La película acaba por convertirse en muchas cosas. Deudora (deuda que la propia autora reconoce) del arte de artistas como Pierre et Gilles por las escenografía barrocas y vibrantes y también de los impagables y siempre procaces retratos del underground a cargo del también animador Ralph Bakshi, Rock Buttom se transforma ante la mirada del espectador como lo haría un caleidoscopio infinito. «Me atrae mucho el arte del temática homosexual del siglo XX. En una película anterior, en ¿Con qué la lavaré?, utilizaba una pieza del renacimiento valenciano y sobre ella hacía un homenaje a los artistas homosexuales de finales de los años 70, justo después de la dictadura franquista. Esta película, pese a las distancias de las músicas, se parece mucho a ése que fue mi primer cortometraje en 2003», confiesa.
Pero, con todo, Rock Bottom no es ni quiere ser una pieza abstracta, por mucho que algunas de sus apresuradas descripciones periodísticas induzcan a pensar eso. Bob y Alif (las encarnaciones de Robert y Alfreda que, en verdad, no son ellos enteramente) viven un torbellino creativo en el que el talento y las drogas componen un ritual a la vez angustioso, febril, liberador y funesto. Todo junto. Por momentos, la pareja crece junta; a ratos la angustia de una mujer harta de los caprichos de un hombre toma la palabra; y al final se impone el rigor de un amor profundamente destructivo y exageradamente autodestructivo. Todo eso cuenta una película que acierta a componer su propio mundo tan lejos del mundo como cosido a él. Símbolo perfecto. «Me cuesta precisar el motivo de todo. Pero quiero creer que se trata de una reivindicación de la libertad, del poder del arte como acto de liberación», concluye Trénor.
– Por cierto, ¿su estudio está en Valencia? ¿Cómo vivió la riada?

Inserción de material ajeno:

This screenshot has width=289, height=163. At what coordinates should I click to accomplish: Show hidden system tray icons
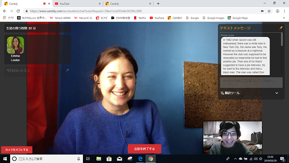click(235, 159)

– No. En verdad, yo también trabajo en un sitio aislado, en un pueblo al norte de Sagunto, Canet de Berenguer. Pero tengo que decir que todo lo que ha pasado en la riada tiene muchas resonancias en mi familia. Mi abuelo, Tomás Trénor Azcárraga, era alcalde de Valencia durante la riada de 1957. Y le cesaron cuando protestó ante Franco porque las ayudas prometidas se quedaron por el camino y no llegaron nunca.
Queda dicho.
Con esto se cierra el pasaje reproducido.